• _Problem statement_: All of the records that follow need to be copied word for word, without the pictures.

Stored items:
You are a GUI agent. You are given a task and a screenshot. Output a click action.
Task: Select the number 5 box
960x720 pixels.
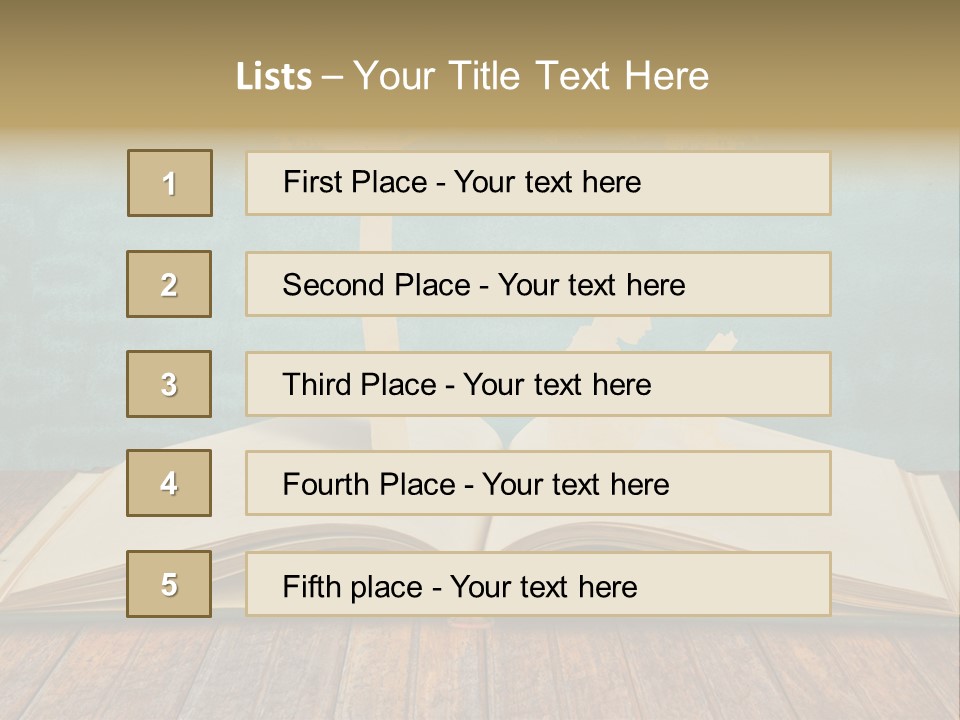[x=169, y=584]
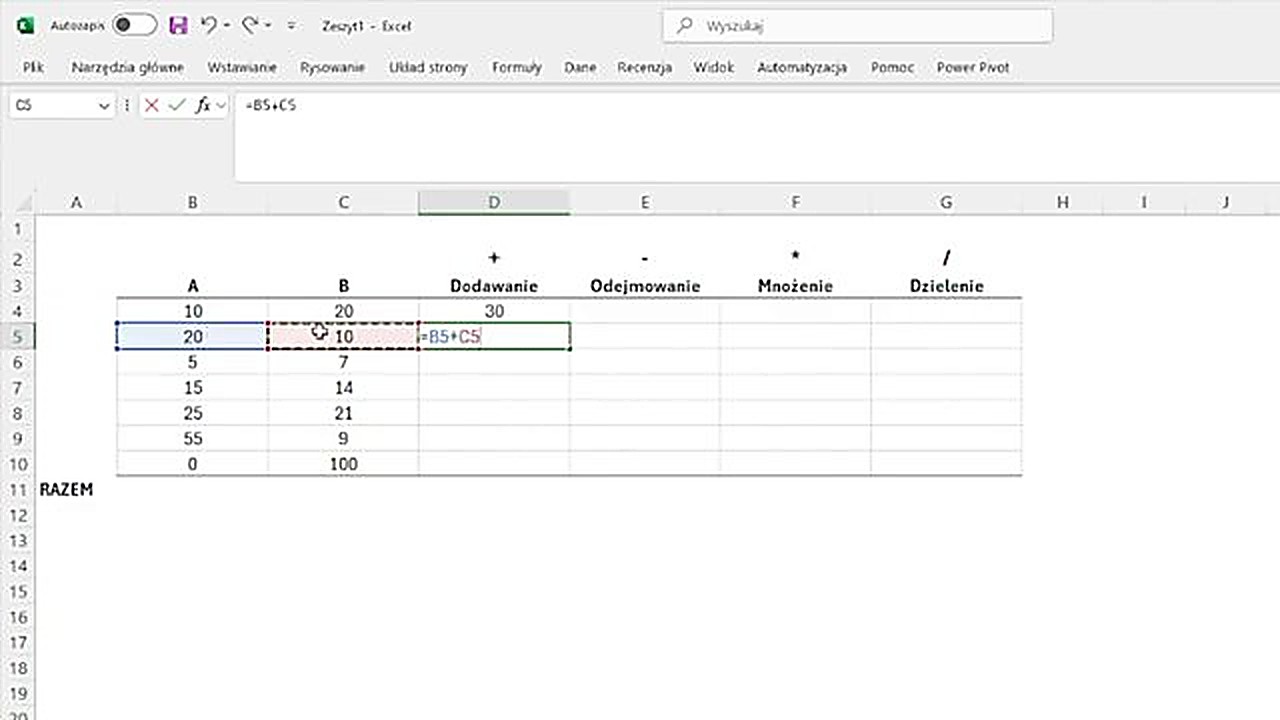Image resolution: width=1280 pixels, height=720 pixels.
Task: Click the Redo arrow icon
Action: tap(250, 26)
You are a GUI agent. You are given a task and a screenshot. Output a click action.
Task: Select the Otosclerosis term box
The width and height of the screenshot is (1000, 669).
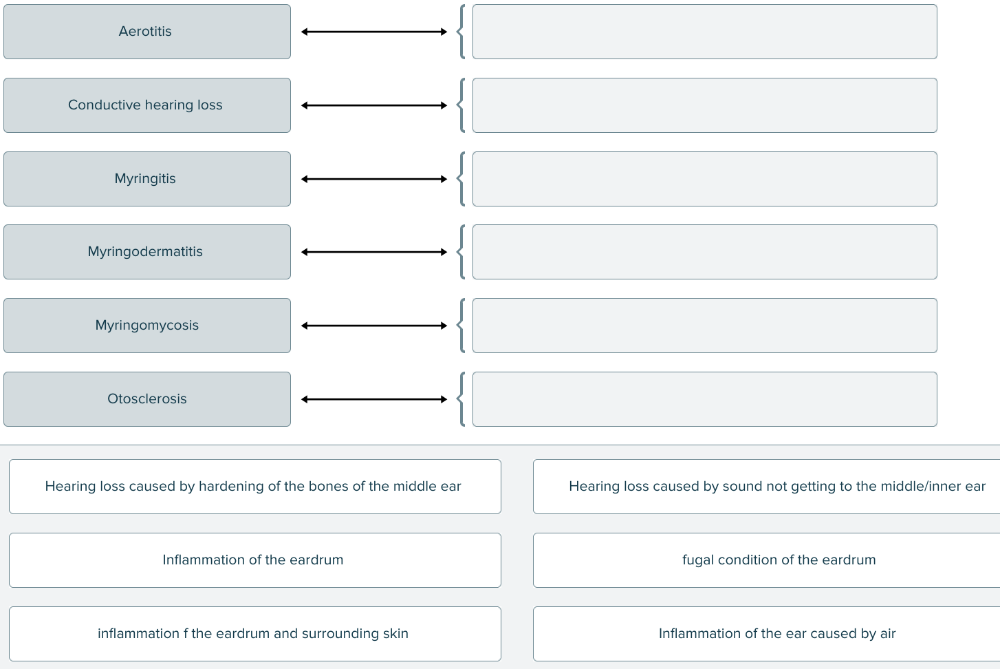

• _Answer box_:
You are a GUI agent. You are given a task and a screenshot. Output a click action.
Task: Select the number 5 box
960x720 pixels.
[x=169, y=584]
Image resolution: width=1280 pixels, height=720 pixels.
Task: Click the Redo arrow icon
Action: tap(250, 26)
You are a GUI agent. You are given a task and a screenshot. Output a click action.
Task: Select the Otosclerosis term box
The width and height of the screenshot is (1000, 669).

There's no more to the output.